# Tedder to spread manure



## BTaylorzx

Has anyone ever used a tedder to spread manure in thier pastures? I would like to find something to spread out the manure after i move the cows onto another pasture. i would like to make it possible with equipment i already own i.e. the rotary tedder. Any ideas? thoughts?


----------



## Hayboy1

How about using a chain link fence? You can get a 20' or 30' piece and probably pull it with a 4 wheeler if you had to...just a thought


----------



## Mike120

I tried using an old Ford 3pt side delivery rake in my horse pastures once. It didn't work nearly as well as I anticipated and I went back to my chain harrow. Horse is easier than cow to deal with and a piece of chainlink fence works just fine. I've seen bedsprings used as well.


----------



## CantonHayGuy

I, like Mike 120, tried using my side delivery rake and wasn't pleased with the outcome.

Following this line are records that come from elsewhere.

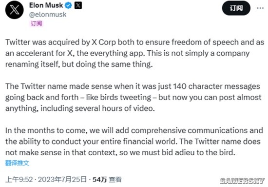Viewport: 268px width, 187px height.
Task: Click the blue verified checkmark badge
Action: tap(68, 5)
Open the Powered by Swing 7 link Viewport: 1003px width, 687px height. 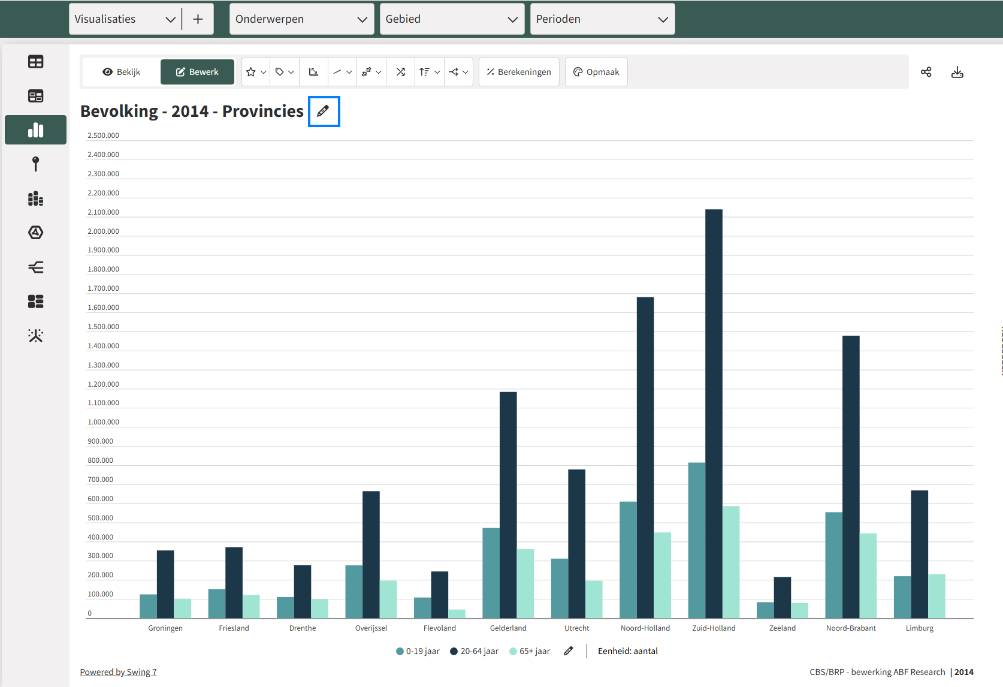click(x=118, y=672)
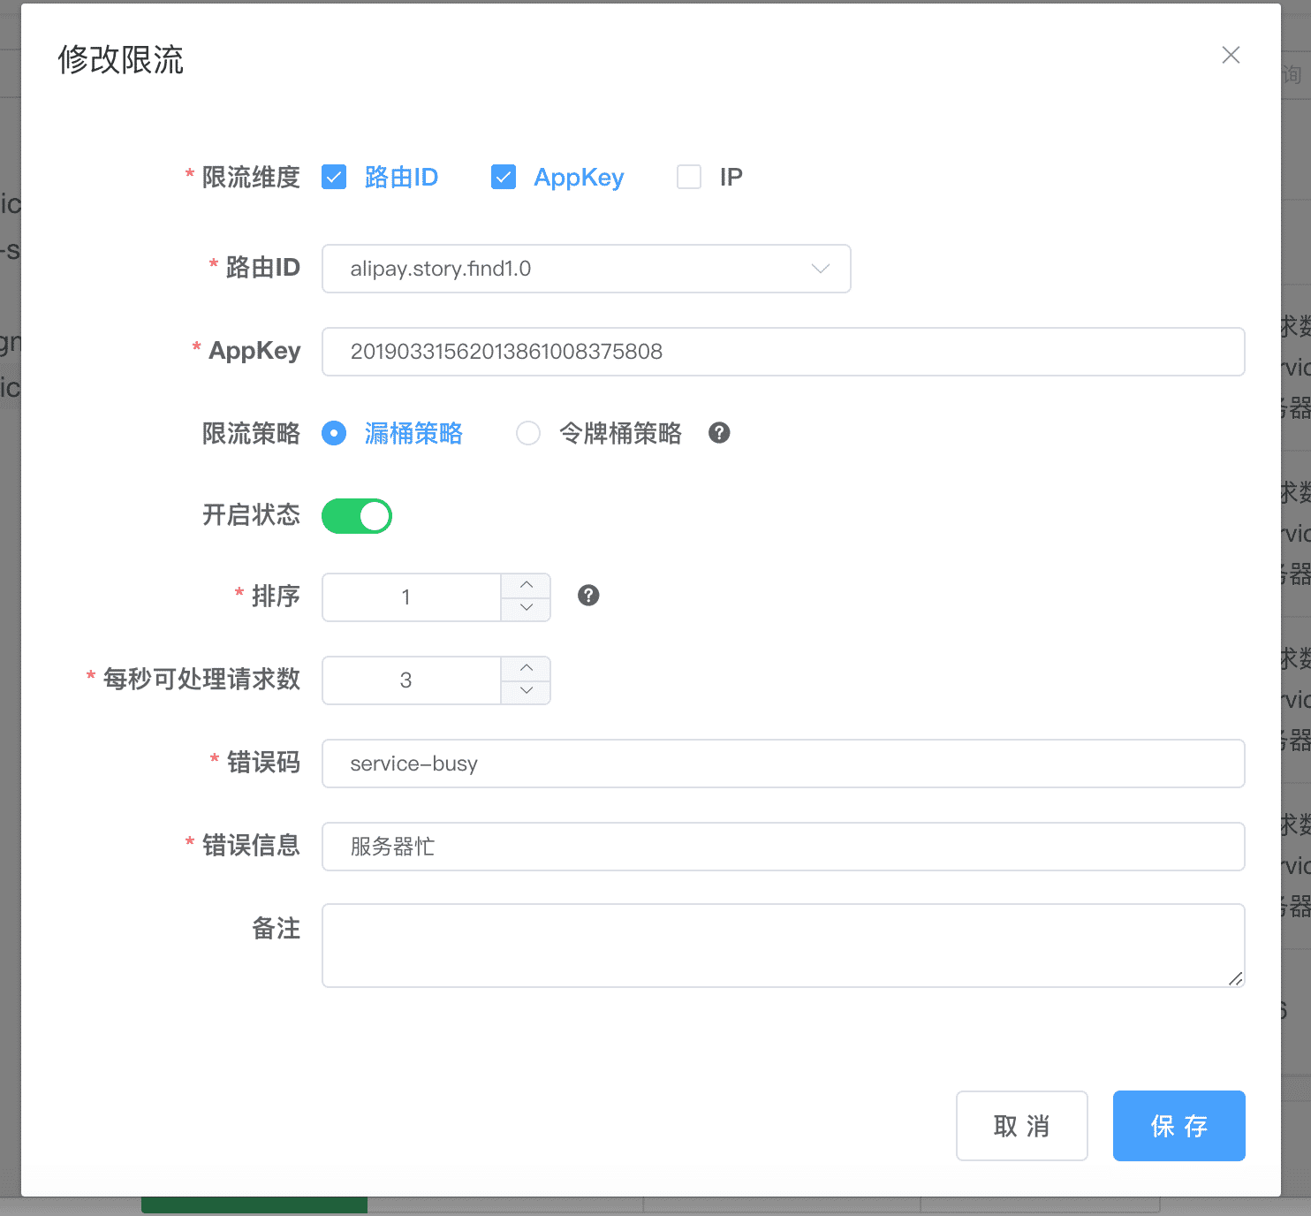The height and width of the screenshot is (1216, 1311).
Task: Click the help icon next to 排序
Action: click(x=588, y=596)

I took a 16ft cattle panel and cut it in half; flipped it so the smaller squares were opposite each other and then stacked one pc. on top of the other. This made the horizontal rods of the panel offset in order to break up the manure better. I wired the two pcs together at the forward end so that the top panel does a little bouncing; thereby breaking up even more manure. I made this drag out of just the one panel because I wanted it to be manageable for the wife to drag behind her ATV or lawn tractor, so it does work well that way. I did have to add some wood to the top of it to give it more weight when going through taller grass.... without the weight it would tend to ride over the top of the taller grass and not break up the manure as well.

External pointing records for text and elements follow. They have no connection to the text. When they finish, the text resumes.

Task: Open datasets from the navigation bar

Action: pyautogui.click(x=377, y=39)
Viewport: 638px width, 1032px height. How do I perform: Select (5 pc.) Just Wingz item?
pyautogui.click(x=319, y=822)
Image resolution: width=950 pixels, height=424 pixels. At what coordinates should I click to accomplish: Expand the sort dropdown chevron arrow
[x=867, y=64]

I do wonder if a tedder would work better though.


----------



## Mike120

It's an interesting concept....I just bought a Vermeer tedder/rake. When I cut again in a couple of weeks I was planning to tedd it just to try it out (it works great as a rake). When I'm done with the hay I'll run into on of my mare pastures and let you know how it works.


----------



## BTaylorzx

I tried mine out. It worked well, unfortunately it just isn't cost effective For it to work well you have to drive really slow and at a high rpm to spin the tedder fast enough. Also you have to run it so low to the ground to reach the manure i feel like the fingers are under to much stress. Any thoughts on the idea of weaving a chain through an old gate made of square tubing? I'm afraid that any sort of chain harrow, homemade or store bought, will just slide over most of the manure and not spread it.


----------



## Mike120

Sounds like you experienced what I was expecting. The ground contact was my worry as typically the cuttings are on the stubble. As a kid, cow pies were our weapons of choice for battle. Other than that I don't have much experience with it in pastures. I can tell you what works with horses.

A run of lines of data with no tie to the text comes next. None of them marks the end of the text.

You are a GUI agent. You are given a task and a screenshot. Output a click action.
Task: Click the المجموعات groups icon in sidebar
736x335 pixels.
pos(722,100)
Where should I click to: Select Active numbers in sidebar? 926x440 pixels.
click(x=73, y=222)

With a typical chain harrow you can adjust the agressiveness by aiming the tines forward or back, you can also flip it over where the tines are not in contact. For breaking up the piles you want the rolling action, not the tines. That's why chail-link fence works as well as anything, and longer is better for more rolling/breaking action. You may need something to break the ground contact like a piece of railroad tie or something like that. I just use the piece of pipe that the chain harrow is hanging off of.


----------



## mlappin

Take a piece of well pipe however long you want the width to be, useing short pieces of chain fasten old car or wagon tires to it about a foot apart, then fasten another row of tires behind the first row staggered. Hook it to whatever you desire like the old drags. Works reasonably well and is cheap.


----------



## Production Acres

Best thing we ever used was a large scraper tire. We took a large tire, 8-10ft in diameter and cut it in half such that you have two circles. They work extremely well for feeding cattle as they are indestructable and have a perfect dip in them for holding feed. But for dragging the field, we bore a hole large enough to put a chain in the side of the tire and hook it to the tractor and away you go - for a larger tractor hook up two tires and cover more ground. The tire crosses rocks, goes around trees, and smears the manure flat on the ground. Best part is, you will use one tire for your lifetime and never have to go to the parts store for parts.


----------



## Rider61

I've tried a lot of things with horse manure. Different approaches worked better in different seasons. When the manure is wet--spring rainy season, fall rainy season--a grade blade reversed does a nice job. When it's dry, a york rake or chain harrow (chain link fence with tines?) works great. Most horse experts don't like manure spread in any fashion. Horses supposedly create an area that they reserve for manure. I've seen that to a point, and I leave those areas alone until they're really bad, then I scrape it up with the loader and add it to the compost. But what's strewn around the pasture I like to break up to keep the parasites guessing.


----------